* Goal of the exercise *
List each line of the records that contains the word "Select". Case must match.

* Stored records *
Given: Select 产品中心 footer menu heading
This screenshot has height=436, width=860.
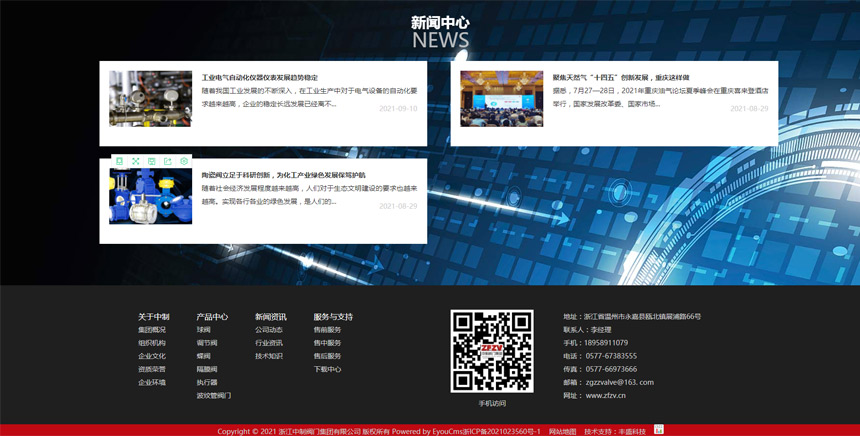Looking at the screenshot, I should [x=212, y=317].
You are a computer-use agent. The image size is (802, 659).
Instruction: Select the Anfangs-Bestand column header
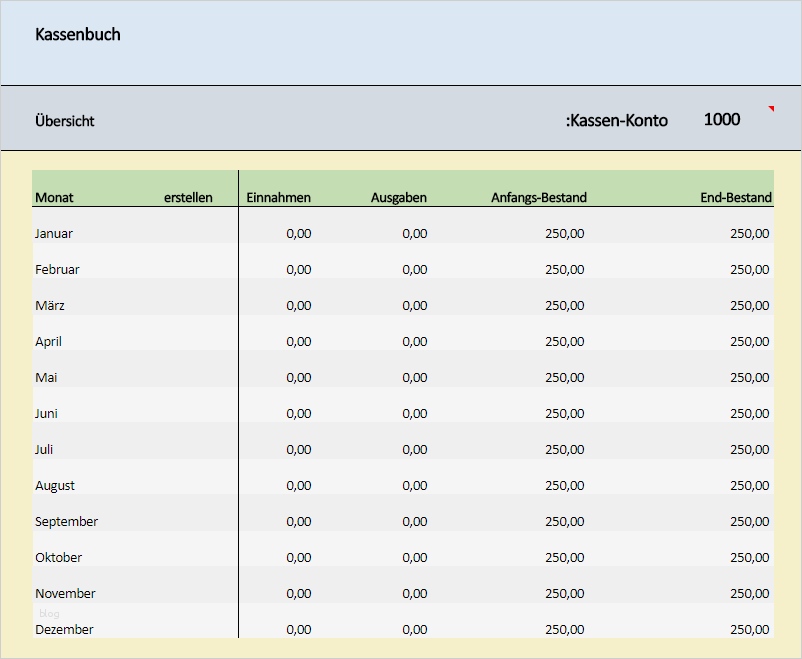click(536, 197)
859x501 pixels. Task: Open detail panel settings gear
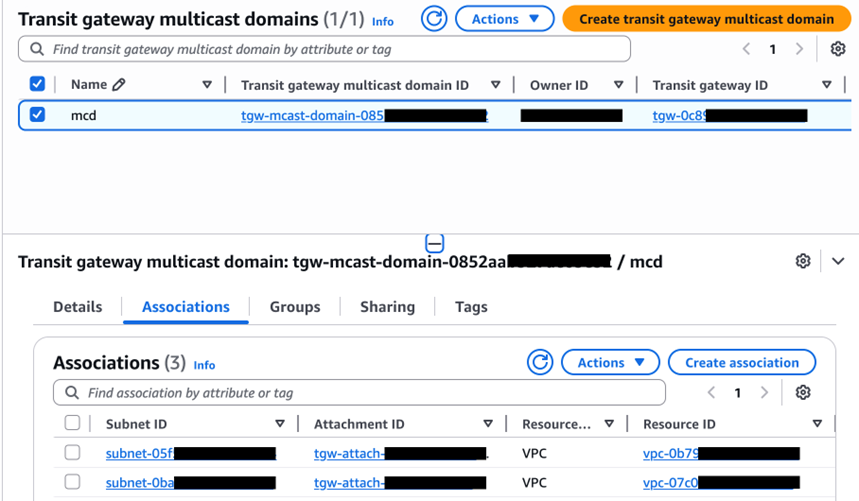(x=803, y=261)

* The result *
Given: Select 产品中心 footer menu heading
Instruction: Select the Anfangs-Bestand column header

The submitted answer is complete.